By itself, standardisation is not problematic, particularly when it meets the needs of clients, Mr Mattioli says. However, if standardisation means that we impose our way on clients, independently of their needs, “that is when problems start.” This risk of creating a no longer customer-centric approach could undercut Luxembourg’s success.

We stock an incredible amount of competence and professionalism that has helped us to preserve our long-lasting international ranking. We are all aware of what the label ‘Made in Luxembourg’ means for the fund industry worldwide, but we don’t have any real protective barriers that we can put forward against competition from other marketplaces.”

Mr Mattioli contends that if we do not remain agile in our approach to business, we risk losing our clear competitive advantage. What he advocates, in a sense, is a return to the fundamentals of any business: put the customer first. He says that customers expect being listened to, understood, and being provided with solutions that match their needs, “not a list of requirements the clients need to satisfy to have the ‘privilege’ of becoming clients.”

Unfortunately standardisation has produced exactly this, both in the processes and the predominant mentality. In other words, the expectation that clients must conform to us, and not vice versa, risks to become a feature, not a bug.

We can appreciate the value of an agile, customer-centric approach in all kinds of missions a Luxembourg provider is typically confronted with whether in genuine open architecture interaction or acting as one-stop-shop provider.

As an example, we might look at umbrella fund platforms with a plurality of independent delegated investment managers.

Such articulated platforms do not follow the standardised rules of a single large, vertically integrated model. Each counterparty is set up differently in terms of legal requirements, compliance requirements as well as operational ones. If you want to be an effective actor, you need to be prepared to adapt your operations and procedures to the project needs not to impose your ones.”

For Mr Mattioli, ultimately the only thing that really matters to the promoters of investment fund projects is time to market. This means that providers need to make all other elements “at the service of getting the project to fly as agreed with the client in a timely manner.”

He admits that his fervent advocacy of swiftness and adaptability does face resistance, especially when confronting with the divisional approach so popular in the current business culture when a promise to return a phone call ASAP “ends up being two weeks later” he said half-jokingly.
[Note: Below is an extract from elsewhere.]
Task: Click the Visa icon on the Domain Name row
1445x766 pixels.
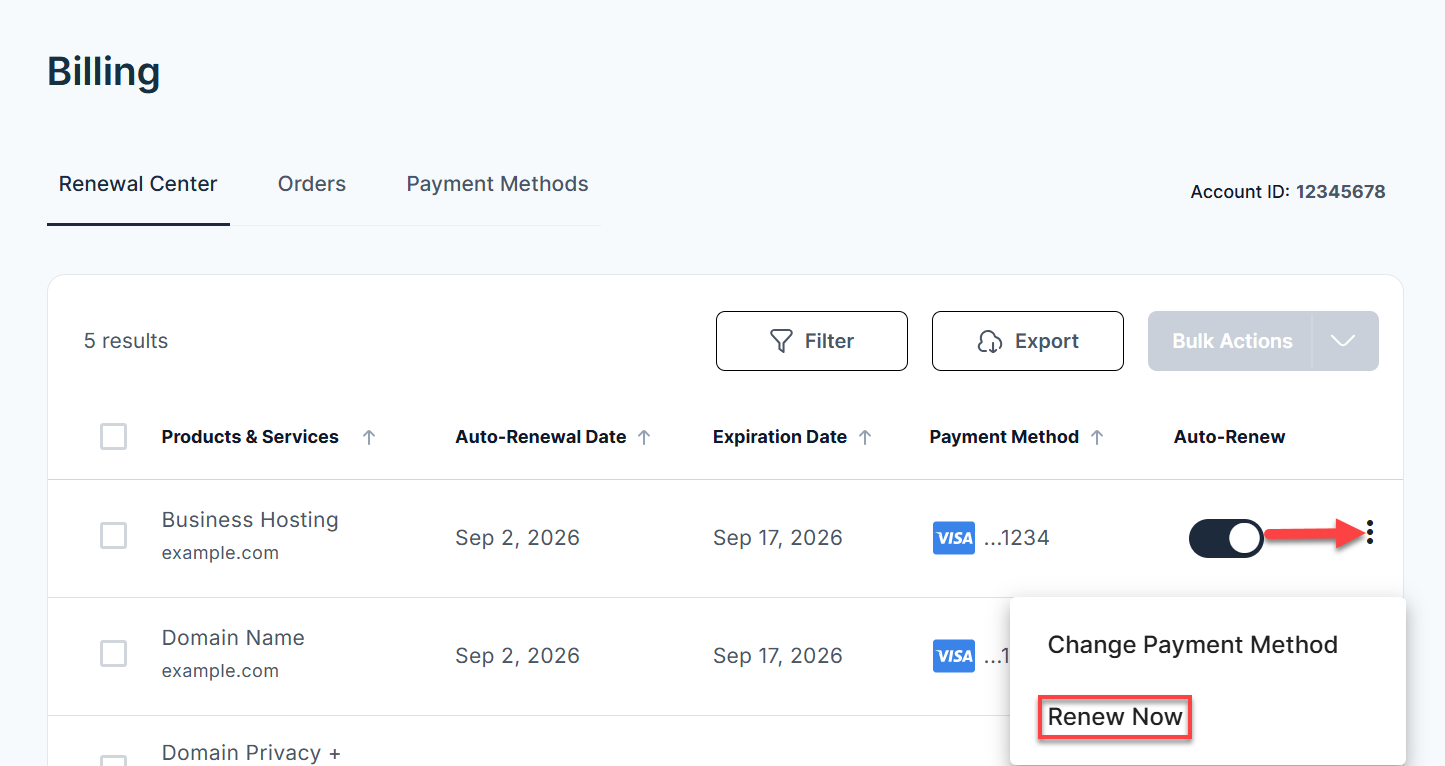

What can also prove detrimental to Luxembourg’s degree of competitiveness is what Mr Mattioli describes as “a lack of steering and project responsibility”. He believes that banks need to play a larger role with this respect.
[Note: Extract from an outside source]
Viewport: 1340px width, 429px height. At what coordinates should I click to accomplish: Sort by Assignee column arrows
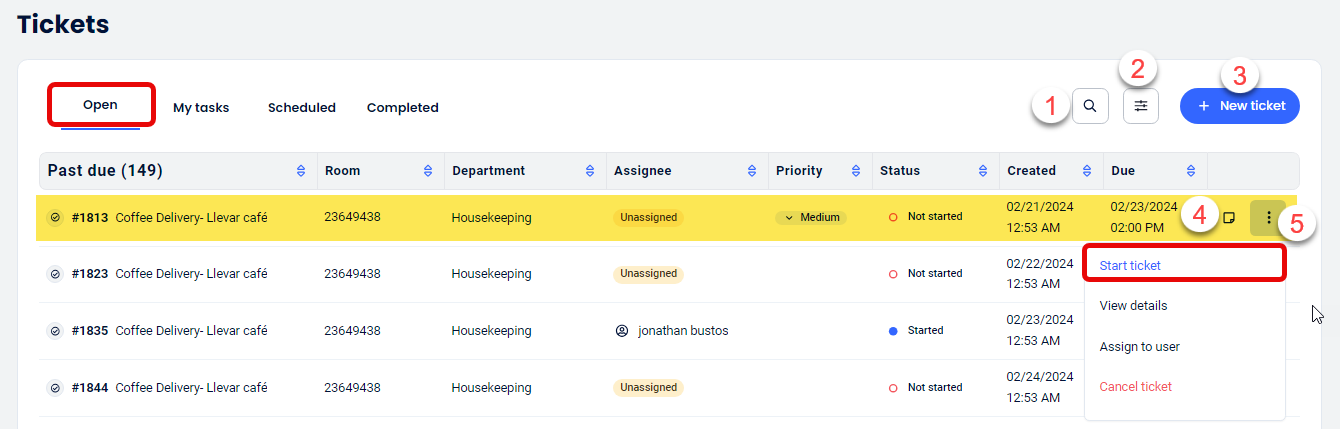(751, 171)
It is not just a matter of making sure that a new fund project comply with the KYC and AML requirements that are relevant to the bank at all levels – be it the profile of the investors, the quality of the promoter and servicers or the type of investments to be made – issue for which “to think that banks can just be involved at the last minute to provide an IBAN is in itself a mistake” he said “and can have material impact on the time to market of the project.”

As matter of fact the increased complexity of the structures compounds with the exaggerated divisional approach of the larger industry players. To the extent that in the lack of strong steering capacity a new project needs also to cope with different set of priorities even inside each involved provider (IT, compliance, legal, business development, investment management, and more).
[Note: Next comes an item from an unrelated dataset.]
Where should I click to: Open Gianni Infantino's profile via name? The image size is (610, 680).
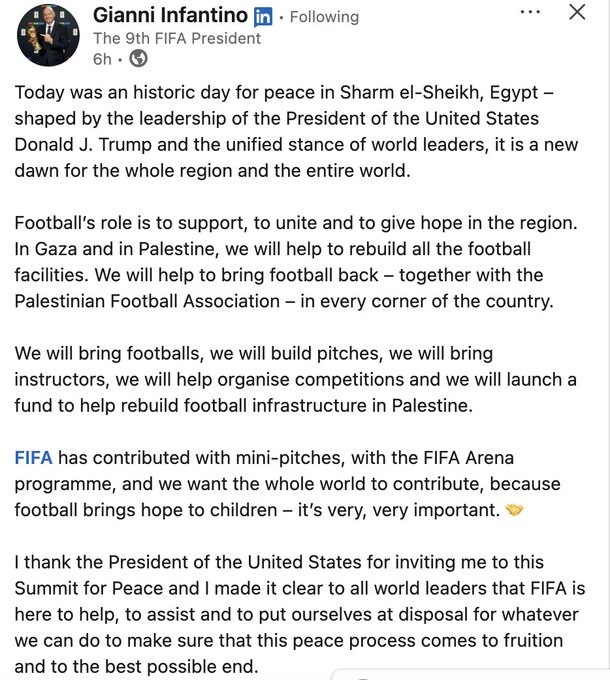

With this respect Mr. Mattioli believes that banks have room for recovering a role of initiative vis a vis the other categories of asset servicers.

Belonging to the old school of investment banking, I have the impression that banks have the right mind-set to play a more substantial role when it comes to steering the implementation of articulated fund projects. When institutional banking dedicated teams are in place, banks can provide a more holistic approach and proactively mediate among the various servicers priority lists.”

It is up to the promoters of new fund projects to become more aware of the benefit they can get when asking a specialised institutional banking team to steer the project at an early stage.